People from all walks of life and all changes tackle the mighty Mount Kilimanjaro, but the lower age limit is 10 years old for safety reasons. There is no upper age limit, all that matters is that climbers are in good health.
Mount Kilimanjaro can look daunting – in the morning light her peak glimmers like an icy diamond, and she always throws her shadow far across the Serengeti. Ascending this mountain is not a technical climb and mountaineering knowledge is not necessary. However, at over 19,340 feet attempting to reach the summit is not a decision to take lightly.
One of the main obstacles climbers are confronted with can be altitude sickness, a debilitating reaction to the change in oxygen that can sweep you off your feet. Everyone reacts differently to changes in altitude so it is difficult to pre-empt how challenging you will find it. However, because she is not a technical mountain it means that everyone has the chance of reaching the glory spot – the peak where all of Africa is laid out beneath your feet.

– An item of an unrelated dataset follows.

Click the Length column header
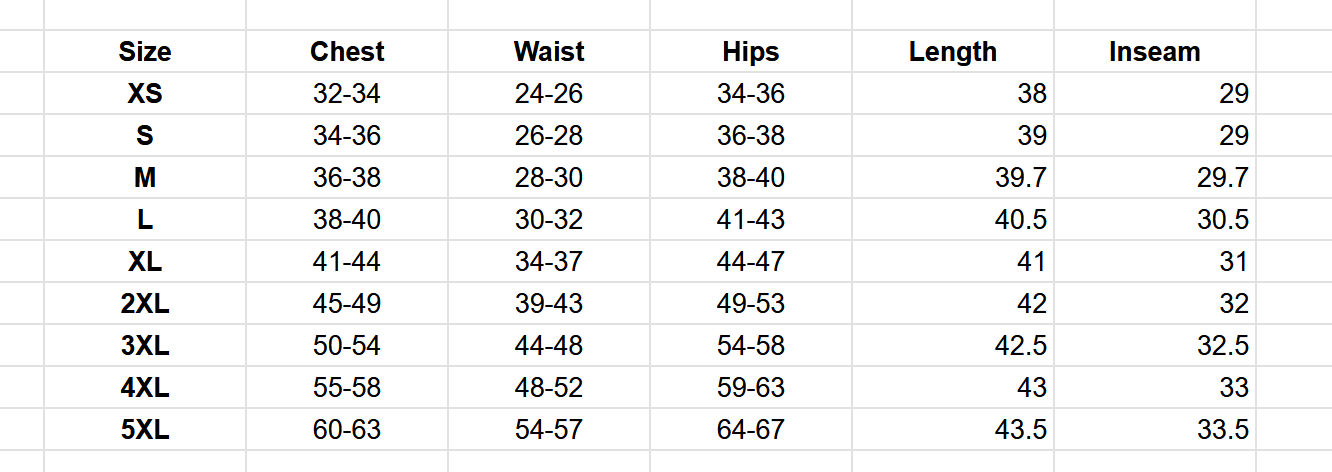This screenshot has height=472, width=1332. tap(953, 52)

Those who are spritely on their feet, strong in their bones, and have a fierce sense of determination are more likely to make it to the top. Our success rate is very high, with over 98% of climbers managing to make it to the peak. However, we do recommend spending time before your visit to improve your strength and stamina as this will make the climb easier for you.
Those who are already active in their everyday lives may want to increase their activities, those who are not so active may need to work out a fitness regime or plan prior to attempting the climb. We recommend starting fitness preparations 3-4 months in advance.
We also recommend practicing long distance walking if this is something you haven’t done before. There is a huge physical difference in taking a short stroll around the park and walking up Africa’s highest mountain for days straight.
We recommend the following;
Running, cycling or jogging to build lung efficiency
Building overall muscle strength, particularly in your legs
Reducing body fat and improving tone
We welcome you to Tanzania without the need for injections, but we do like to recommend that our travelers top up on their inoculations to ensure their complete health and wellbeing. We recommend you check the following are in date; hepatitis A, typhoid, tetanus, polio, rabies, and meningitis. We also recommend visiting your local travel health clinic to check your records are up to date. Also anyone traveling from a yellow fever area will need to bring a vaccination certificate with them.
Traveling to far flung new countries, changes in temperature, and differences in diet can lead to mild stomach problems whose side effects include vomiting and diarrhea. Some clients can mistake the body’s reaction to these changes as food poisoning but this is often not the case. We do recommend bringing with you your preferred treatment against stomach problems to help facilitate a speedy recovery. We also recommend staying hydrated and drinking lots of water as this can also help stave off dehydration which can make matters much worse.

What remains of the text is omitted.